- [About this exercise]
Where an entry below contains an image, skip the image and copy the rest exactly.

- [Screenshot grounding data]
==============================

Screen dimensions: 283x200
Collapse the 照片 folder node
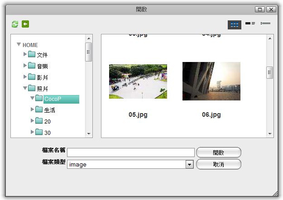(x=25, y=88)
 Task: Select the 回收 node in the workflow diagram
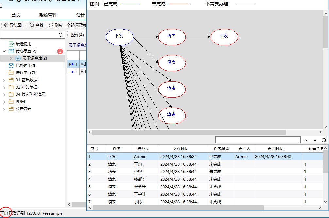(224, 36)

==============================

- [Response to this task]
Screen dimensions: 283x200
Collapse the 照片 folder node
(x=25, y=88)
 Task: Select the 回收 node in the workflow diagram
(224, 36)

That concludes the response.